Some of the highlights of a James Irwin school are extensive time spent on reading and math instruction, and cursive writing lessons starting in kindergarten. Although most school days would be a little longer than the typical D-11 day, every Friday is early dismissal to give teachers time for development and planning.

The school would be a replication of James Irwin Charter Elementary School in D-2. The group also has middle and high school campuses in the same district.

Cindee Will, assistant principal at the elementary would be the principal of the new campus if approved by the D-11 board.

“We want to bring another choice,” she said.

The founders told the board that they want more students to experience the success seen at the D-2 James Irwin school. About 240 D-11 students attend or are on the wait-list for the D-2 school. Many don’t get to attend because D-2 students have priority, Will said.

D-11 Board Vice President LuAnn Long asked what set James Irwin apart from others schools in the district, since similar honors, elements and instructional time appear relatively equitable.

Will touted test scores, which have been consistently high at the D-2 campuses. The longer students are enrolled at James Irwin, the more they improve, she said.

James Irwin officials noted that teacher pay is lower than in D-11, but there are merit pay boosts built into the system.

The kindergarten program is shorter than the program offered at other D-11 schools. Tuition-based full-day kindergarten could be offered, based on interest and need.


• Open in August 2013.

• First serve pre-kindergarten through sixth grade, adding seventh and eighth grades by 2015.

• Open with about 180 students and grow to about 260 students in five years.

• Prefers to use the former Jefferson Elementary School; has several other possible locations.

• It would be the third Waldorf methods charter school in Colorado.

• Governed by a nonprofit board that includes parents and members of the community. Founding board members include parents, educators and those with experience with nonprofits, administration, business and other fields.

Mountain Song would emphasize an arts-integrated education within a nurturing, multi-sensory, multi-cultural, nature-based environment where cultivating students’ imagination and creativity are high priorities.

“Charter Schools don’t work is they’re doing the same thing,” said Neah Douglas, founding board chairwoman. “Waldorf is different.”

Mountain Song’s roots are in a group of parents who have been homeschooling their children using Waldorf methods.

A child in a regular class might learn about Day of the Dead by watching a movie, one parent said. In a Waldorf class, the student would learn about traditional folk dances, traditions and foods through in-depth and hands-on lessons.

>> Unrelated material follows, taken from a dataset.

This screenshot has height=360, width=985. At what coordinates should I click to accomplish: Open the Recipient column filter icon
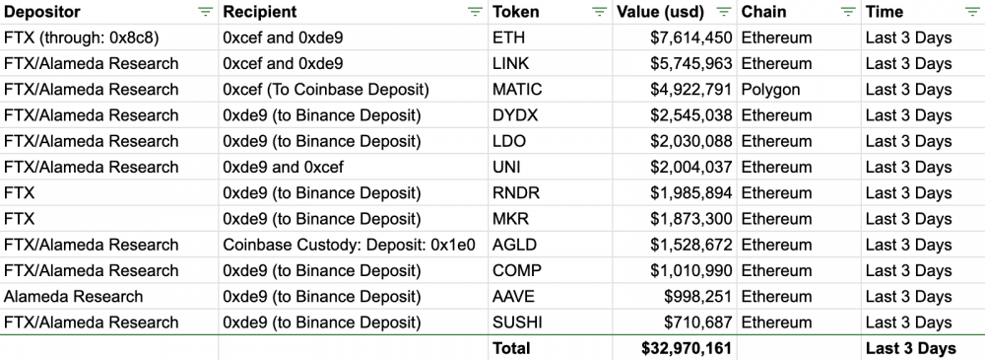coord(475,12)
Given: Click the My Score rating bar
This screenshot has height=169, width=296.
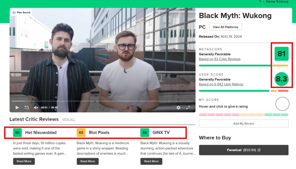Looking at the screenshot, I should click(x=244, y=115).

Teachers move up with their students year after year, Douglas said, which gives teachers a better understanding of their students.

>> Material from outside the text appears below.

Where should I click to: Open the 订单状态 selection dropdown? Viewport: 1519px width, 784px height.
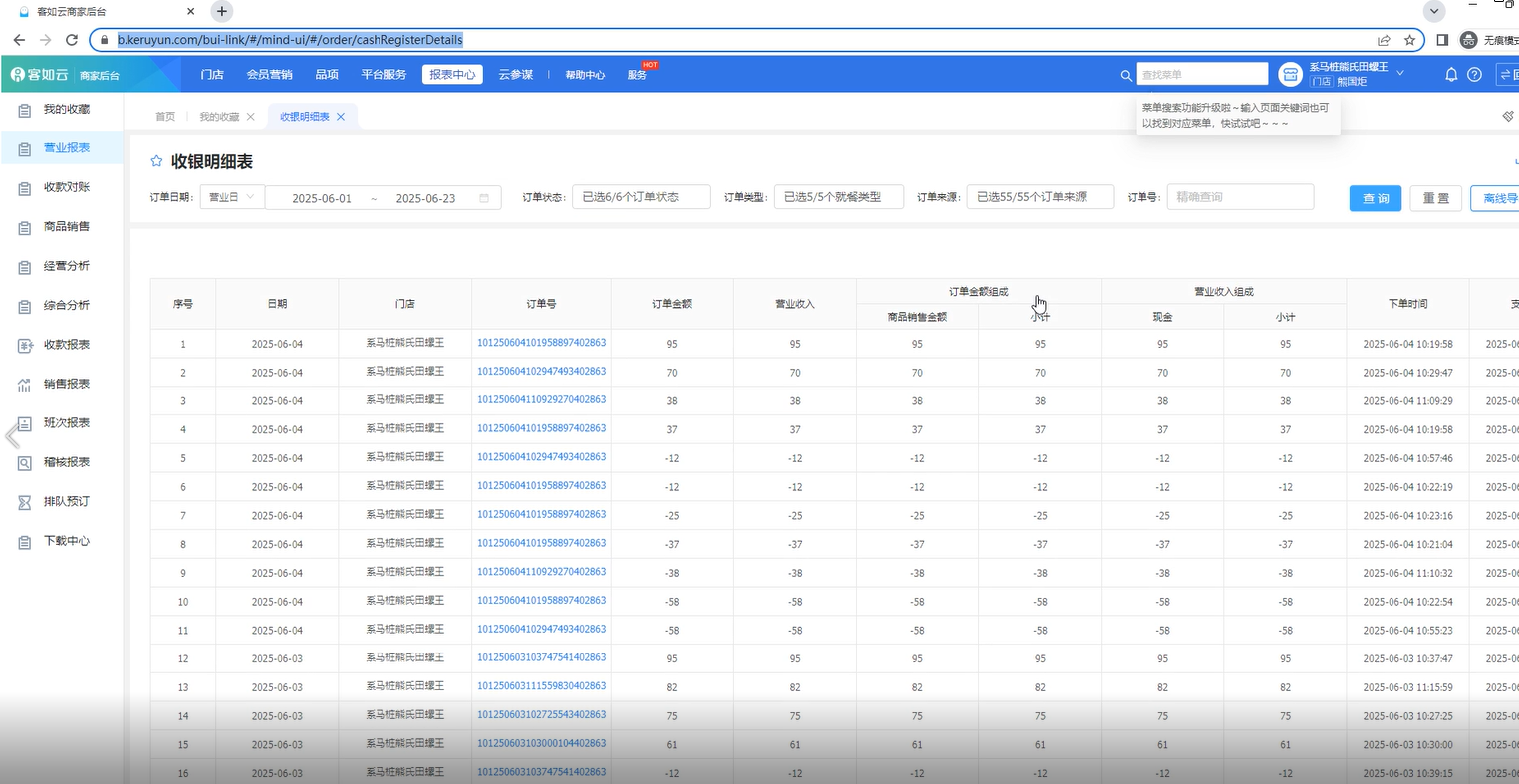click(x=640, y=197)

Any teacher development and training activities would be open to any educators in D-11 and other districts.

“It’s our duty to share what is working for us,” Douglas said.

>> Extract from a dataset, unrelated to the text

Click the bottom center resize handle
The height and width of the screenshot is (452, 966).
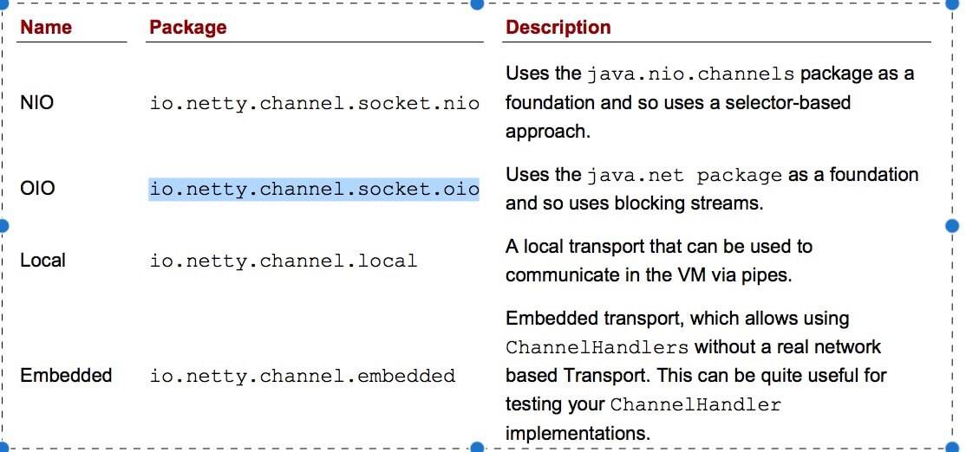tap(477, 448)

More than half of the families who have expressed an interest in the school are D-11 residents.

Some board members asked for more details on students achievement indicators at similar schools. Several D-11 board members expressed concern that technology was not a key piece to Mountain Song.

“Technology is made to be easy,” said parent Raj Solanki. Young kids need to learn how to think creatively, and don’t need to learn how to use technology when they can simply pick it up later, he said.

When D-11 board member Sandra Mann asked about Mountain Song leadership and expertise, Douglas said they would need some help. She said that they have at least a dozen teachers interested in the school if approved.

“It’s difficult for me as a board member to approve a charter school without a lot of infrastructure,” Mann said.

Douglas said the school can’t hire anyone until the school is approved, and there is a lot of expertise on the founding board.


A public hearing on the three charter school applicants is planned for 7 p.m. Wednesday. The District Accountability Committee and administrative team will present their findings and recommendations to the board that same night, but the board will not take action.


The board is expected to make its final decisions on the applications at a special board meeting Nov. 27.